Carry on the article about Veterans Affairs appointment wait times from the point where it stops.

-- EXTRACTED TEXT --
- Opening Delimiter -

V.A. Wait Times Now Shorter Than for Private Doctors

By | January 22, 2019

Wait times for an appointment at Veterans Affairs hospitals have decreased since 2014 and are now, on average, shorter than those in the private sector, a new study shows.

Researchers used V.A. data to calculate wait times for about 17 million appointments. The public sector data came from a survey conducted by a physicians’ search firm in nearly 2,000 medical offices in 30 major and midsize metropolitan areas.

The study, in JAMA Network Open, covered four specialties: primary care, cardiology, dermatology and orthopedics.

In 2014 the average wait time in V.A. hospitals was 22.5 days, compared with 18.7 in the private sector, a statistically insignificant difference. But by 2017, mean wait time at V.A. hospitals had gone down to 17.7 days, while rising to 29.8 for private practitioners.

- Closing Delimiter -

-- DATASET SECTION --
- Opening Delimiter -

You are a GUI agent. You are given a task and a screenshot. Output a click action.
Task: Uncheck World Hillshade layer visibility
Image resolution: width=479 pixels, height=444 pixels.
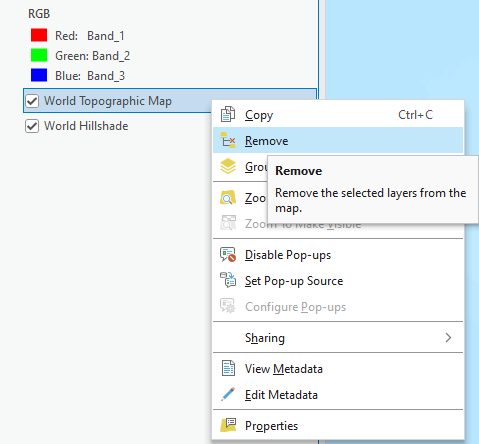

- Closing Delimiter -

-- RESPONSE FOR THIS EXERCISE --
Wait times at V.A. hospitals were shorter in all specialties except orthopedics, which required 20.9 days to get an appointment, compared with 12.4 days in the private sector.

In some geographic areas, particularly in the South, where veterans are retiring in large numbers, longer wait times persist.

“There’s an impression that V.A. hospitals are not as efficient as the private sector,” said the senior author, Dr. David Shulkin, the former Secretary of the Department of Veterans Affairs. “This study shows that we’ve made significant progress, and now wait times in many cases are actually shorter than in the private sector.”